Dopo aver ricevuto la soffiata sulla presenza dell’antidroga era passata un’ora, e un’altra. A quel punto Ethan, membro di un’alleanza informale di coltivatori del Monte che si tenevano aggiornati a vicenda sui movimenti delle merci e delle forze dell’ordine, aveva ricevuto la notizia che la DEA era diretta altrove, più precisamente verso la valle, dove più tardi aveva scovato una coltivazione di oltre trecento piante di marijuana. Per quanto fosse negli standard della contea di Humboldt, una tale concentrazione di piante era considerata rischiosa e difficilmente trascurabile.

Dan aveva atteso qualche giorno prima di andare a recuperare il suo fucile, che apparentemente era già stato trovato da un orso. Pensando che nascondesse del cibo all’interno, l’animale aveva strappato la busta della spazzatura, rotto la custodia, e infine gettato il fucile giù per un pendio di terreno acquitrinoso, compromettendone le funzionalità.
«Funziona ancora» disse Dan «ma è rimasto sotto la pioggia e va bluito di nuovo». Il fucile si trovava nel suo accampamento ora, posato sopra alcuni libri di poesia.

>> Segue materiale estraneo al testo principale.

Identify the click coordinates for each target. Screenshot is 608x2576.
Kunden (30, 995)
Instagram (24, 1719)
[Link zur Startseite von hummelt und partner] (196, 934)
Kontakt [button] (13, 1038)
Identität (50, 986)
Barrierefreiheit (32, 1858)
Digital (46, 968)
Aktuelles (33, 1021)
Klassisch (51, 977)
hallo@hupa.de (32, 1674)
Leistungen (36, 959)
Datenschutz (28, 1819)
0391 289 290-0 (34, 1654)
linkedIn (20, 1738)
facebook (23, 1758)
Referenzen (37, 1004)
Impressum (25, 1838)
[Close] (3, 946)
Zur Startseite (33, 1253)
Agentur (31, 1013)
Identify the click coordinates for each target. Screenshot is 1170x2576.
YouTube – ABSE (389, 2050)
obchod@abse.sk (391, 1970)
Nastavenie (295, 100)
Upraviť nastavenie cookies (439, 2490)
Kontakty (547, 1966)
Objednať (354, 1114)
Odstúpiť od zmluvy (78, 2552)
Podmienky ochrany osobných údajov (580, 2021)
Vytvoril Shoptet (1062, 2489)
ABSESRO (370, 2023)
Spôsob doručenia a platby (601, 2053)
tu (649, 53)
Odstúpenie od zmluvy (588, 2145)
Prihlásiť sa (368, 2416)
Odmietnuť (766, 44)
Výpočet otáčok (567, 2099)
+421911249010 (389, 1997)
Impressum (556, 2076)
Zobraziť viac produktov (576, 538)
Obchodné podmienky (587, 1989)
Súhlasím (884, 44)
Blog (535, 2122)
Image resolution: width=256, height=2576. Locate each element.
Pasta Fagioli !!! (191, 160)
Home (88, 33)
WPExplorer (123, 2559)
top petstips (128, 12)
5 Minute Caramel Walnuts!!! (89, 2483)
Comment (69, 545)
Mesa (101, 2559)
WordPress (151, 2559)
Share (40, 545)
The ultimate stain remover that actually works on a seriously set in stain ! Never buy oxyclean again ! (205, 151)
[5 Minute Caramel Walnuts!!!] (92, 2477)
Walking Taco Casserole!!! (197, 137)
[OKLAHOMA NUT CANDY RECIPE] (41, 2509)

La strada in discesa, che dalla fattoria conduceva fino all’ultimo negozio in cui solitamente Dan si fermava, si snodava per qualche miglio di paesaggio montuoso nella California settentrionale – foreste di sequoie, abeti giganti e madroni trapuntati di colori autunnali – fino alla pianura costiera incorniciata all’orizzonte da un nastro di oceano grigio. «Sembra di stare nella cazzo di Narnia» mi aveva detto Dan prima del mio arrivo. Aveva tentato di indorarmi la pillola, considerato che avrei trascorso a Humboldt una stagione intera. Assomigliava molto a un idilliaco paesaggio di frontiera, un paradiso incontaminato fondato sul commercio della marijuana. Salendo da San Francisco mi resi conto che Dan non aveva esagerato. La Humboldt pubblica già lascia una forte impressione sul visitatore, quella privata ancora di più. Alcune delle viste di cui si godeva dalla fattoria di Ethan sembravano costruite ad hoc, un trionfo di vette allineate a formare il panorama perfetto.
Dan al mio fianco guidava senza dire granché, l’orecchio teso a cogliere rumori sospetti del motore. Aveva appena saldato una delle tante fatture dell’officina di riparazioni, l’ennesima spesa imprevista che andava ad aggiungersi a una serie di sfortune recenti. La sua paga era appena stata tagliata e, cosa peggiore, e la sua piccola coltivazione personale era stata contaminata da polline di piante maschio, che aveva rovinato gran parte delle femmine. La sensimilla – una pianta femmina vergine che produce grossi fiori resinosi per intrappolare meglio il polline – è molto più apprezzata dell’erba con i semi, che comporta l’ovvio fastidio di doverli eliminare e che ha un effetto meno potente: una volta impollinata, infatti, la pianta sposta l’attenzione sulla crescita dei semi e produce meno THC, ovvero la sostanza stupefacente. Dan era riuscito a vendere i fiori compromessi a un discount, che poi però gli aveva chiesto di tornare a riprenderseli.

«Sapeva che cosa stava comprando» disse della sua acquirente, che aveva tenuto la marijuana per quasi una settimana prima di protestare perché non riusciva a venderla. Gli affari sono affari, pensò, ma Ethan, per non perdere una cliente di lunga data, l’aveva costretto a ricomprarsela. La parola di Ethan era legge in fattoria, la sua figura onnipotente. Quando Dan cucinava era il suo supervisore, quando gli servivano soldi era la sua banca e il suo unico distributore nella vendita. «È una specie di feudatario» disse. Come se non bastasse, il raccolto del capo era sempre impeccabile. «Non gli è andata male neanche un anno. I vicini lo odiano».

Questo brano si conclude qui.